Ameera is compelled to ask herself if anything has changed for Sherpur’s women. Unable to find the money to pay her fees, the bright young girl is confined to her home, her only source of comfort the stories her daadi tells her.
Khan does a beautiful job of presenting the deeply male-centric society of the late 19th and 20th centuries. Readers in our part of the world will identify with many things, such as grown women having to seek their husbands’ permission to go anywhere, or not being allowed to even say their husband’s name; when Feroza does so, her mother warns, “Don’t take the name of your husband. It will reduce his life!” A few of us may have heard this superstition even in the present day.
The women of Feroza’s era are expected to maintain the family honour and remain subservient to the men’s whims. The men, meanwhile, have zero concern for the women’s wishes or emotions. Unfortunately, the case is much the same in Ameera’s era too.

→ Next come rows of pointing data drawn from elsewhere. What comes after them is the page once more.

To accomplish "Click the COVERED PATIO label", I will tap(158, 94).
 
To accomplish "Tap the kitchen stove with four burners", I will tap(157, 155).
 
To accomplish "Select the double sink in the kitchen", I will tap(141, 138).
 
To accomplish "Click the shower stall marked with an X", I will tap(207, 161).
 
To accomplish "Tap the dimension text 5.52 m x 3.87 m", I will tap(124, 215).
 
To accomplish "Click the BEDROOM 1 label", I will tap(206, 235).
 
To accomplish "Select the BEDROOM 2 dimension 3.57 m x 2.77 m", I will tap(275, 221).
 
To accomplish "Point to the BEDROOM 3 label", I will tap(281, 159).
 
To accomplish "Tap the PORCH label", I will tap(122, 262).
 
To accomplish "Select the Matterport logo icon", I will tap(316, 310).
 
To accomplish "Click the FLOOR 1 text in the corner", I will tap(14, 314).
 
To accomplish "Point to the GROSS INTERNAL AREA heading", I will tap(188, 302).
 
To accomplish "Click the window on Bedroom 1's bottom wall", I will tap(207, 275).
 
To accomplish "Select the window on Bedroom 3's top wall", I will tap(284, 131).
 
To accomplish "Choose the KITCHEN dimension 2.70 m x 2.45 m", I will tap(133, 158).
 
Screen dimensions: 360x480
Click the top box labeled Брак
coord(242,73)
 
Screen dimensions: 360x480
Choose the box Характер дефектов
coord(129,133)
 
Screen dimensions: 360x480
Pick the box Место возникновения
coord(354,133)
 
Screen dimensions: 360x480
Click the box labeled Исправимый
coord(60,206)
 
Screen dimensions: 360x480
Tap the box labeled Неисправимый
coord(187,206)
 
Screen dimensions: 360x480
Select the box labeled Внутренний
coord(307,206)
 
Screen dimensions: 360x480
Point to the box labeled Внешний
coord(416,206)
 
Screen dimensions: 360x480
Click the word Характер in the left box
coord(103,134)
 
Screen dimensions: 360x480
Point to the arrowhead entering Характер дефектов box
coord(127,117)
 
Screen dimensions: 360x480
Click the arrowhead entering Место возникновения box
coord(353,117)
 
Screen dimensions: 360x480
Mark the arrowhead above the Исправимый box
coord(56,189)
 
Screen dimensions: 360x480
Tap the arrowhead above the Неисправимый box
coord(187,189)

“We females always depend on our fathers or males to rescue us — our default response to our crisis,” Ameera thinks, but this thought merely serves as a reminder that, even when a woman depends on a man to rescue her, this does not guarantee that the man will, in fact, actually rescue her. Feroza had believed her father or husband would rescue her, but neither showed up in her actual hour of need.
There is also a wealth of insights into the lifestyles of the princely families, such as when Daadi explains to Ameera how “cloth merchants would come bearing swathes of silk, jamdanis and malmals before every occasion, for it was inconceivable that the ladies walk in the bazaars.”
The Shia-Sunni divide is given considerable space. Although initially the references seem unnecessary, as the story progresses, the element of sectarianism does affect the actions of some characters.
The tension between the Shia rulers and the Sunni subjects is palpable. Despite differing beliefs, everyone at the court is expected to participate in the Muharram rituals and the majaalis [gatherings] held at the zenana [ladies’ quarters].
Feroza insists on a Sunni nikaah and is adamant that her children be brought up according to Sunni teachings. She protests against her daughter being raised by the Nawab’s elder wife, who is Shia.
The daastaangoh deserves special mention. Kallan Mirza is no ordinary storyteller. His father had been a daastaangoh at the court of the Mughal emperor Bahadur Shah Zafar and, despite his obsessive indulgence in opium, Kallan narrates masterpieces that can captivate anyone — indeed, his audience “came from all classes, loved his passionate romancing, his tongue-in-cheek humour and somewhat oblique irony.”
Storytelling was a popular form of entertainment in the days when Feroza’s narrative arc is set, and the skilled tellers of tales had mastered the art of the cliffhanger, ‘ending’ the story at a critical, most exciting juncture that would compel listeners to return for the next session.
The stories also often presented the realities of the times, but in a cloaked manner. Kallan knows this well, for although his story is populated by jinns, fairies and otherworldly beings, it echoes the very real worlds of Feroza and the other begums, trapped in the Nawab’s harem. The women’s reality is not too far from the daastaangoh’s fiction.
One oddity of the book is the detailed captions of photographs that are not there. Although a work of fiction, the plot is inspired by real life and so the inclusion of vintage photographs is a nice touch in bringing readers closer to the novel’s world. But the actual photos are missing.
It may have something to do with the fact that Khan’s novel was initially published in India and there may be reasons why the pictures could not be included in the Pakistan-published version.
Whatever the case may have been, it would have been a good idea for the Pakistani publishers to have taken care, and if they could not have carried the photos in their edition, to have taken out the captions altogether.